David J. Malebranche, MD, MPH, is an Assistant Professor of Medicine at Emory University’s School of Medicine, HIV researcher and advocate, and “is known as a dynamic speaker nationwide and has appeared in documentaries on CNN, ABC News Primetime, TV One and BET for his expertise on HIV in the Black community. Malebranche wrote “A Letter to Oprah” after watching her show about a woman who sued her husband for 12 million dollars because she contracted HIV from him. Read the entire letter below. Interesting enough The Oprah Winfrey Show received Outstanding Talk Show Episode from GLAAD for the episode “Ricky Martin Coming Out as a Gay Man and a New Dad.”

For more profiles go to GBM News.

Unfortunately Nathan James’ list did not include any transgendered or gender queer leaders and/or personalities of color. The list could have included RuPaul legendary drag performer, musician, and creator of the amazing Rupaul’s Drag Race on LOGO. Rupaul’s next album, Glamazon, is set to be released later this year (I know it’ll be “fierce fierce fierce).

Prominent transgender and gender queer celebrities include icon Amanda Lepore, Brazilian model and muse of Givenchy’s creative director Riccardo Tisci Lea T who posed nude in French Vogue, appeared in Givenchy’s Fall 2010 ad campaign, and famously interviewed by Oprah, actress and performer Candis Cayne, transman pornstar Buck Angel who bills himself as “The Man With a Va jay jay,” transman photographer and activist Loren Cameron, and New York performer, actress, and producer Laverne Cox who appeared on “I Want to Work For Diddy” (which won a GLAAD award for “Outstanding Reality Show) and co-produced Being T, a documentary looking into the lives of 12 transgendered New York women.

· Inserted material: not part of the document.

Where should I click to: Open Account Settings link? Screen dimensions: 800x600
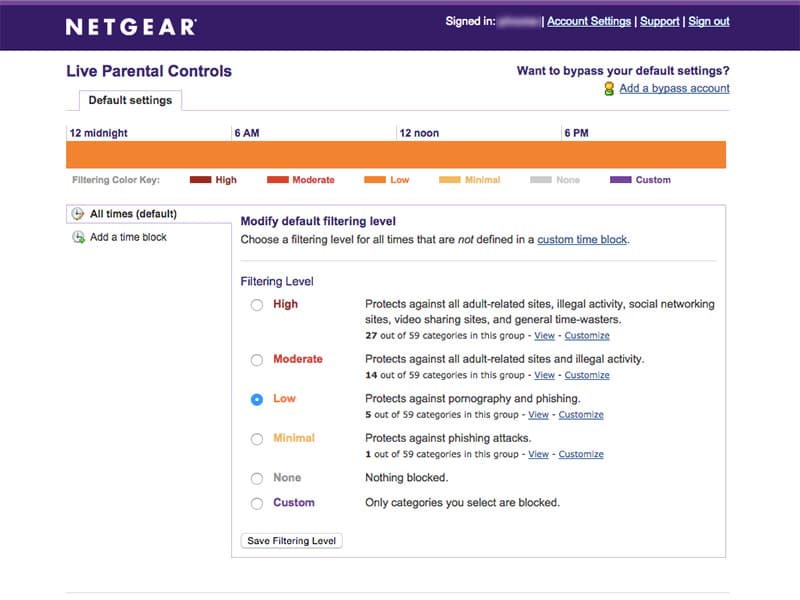click(589, 21)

Being T was executive produced by Janet Jackson. Cox has appeared on HBO’s series “Bored To Death” and the documentary “I Am The Standard.” Also Andre J international personality most-known for his cover of French Vogue and his gender bending style.

Maybe MSN’s WonderWall or Nathan James’ list for next year will include trans or gender queer leaders and/or personalities.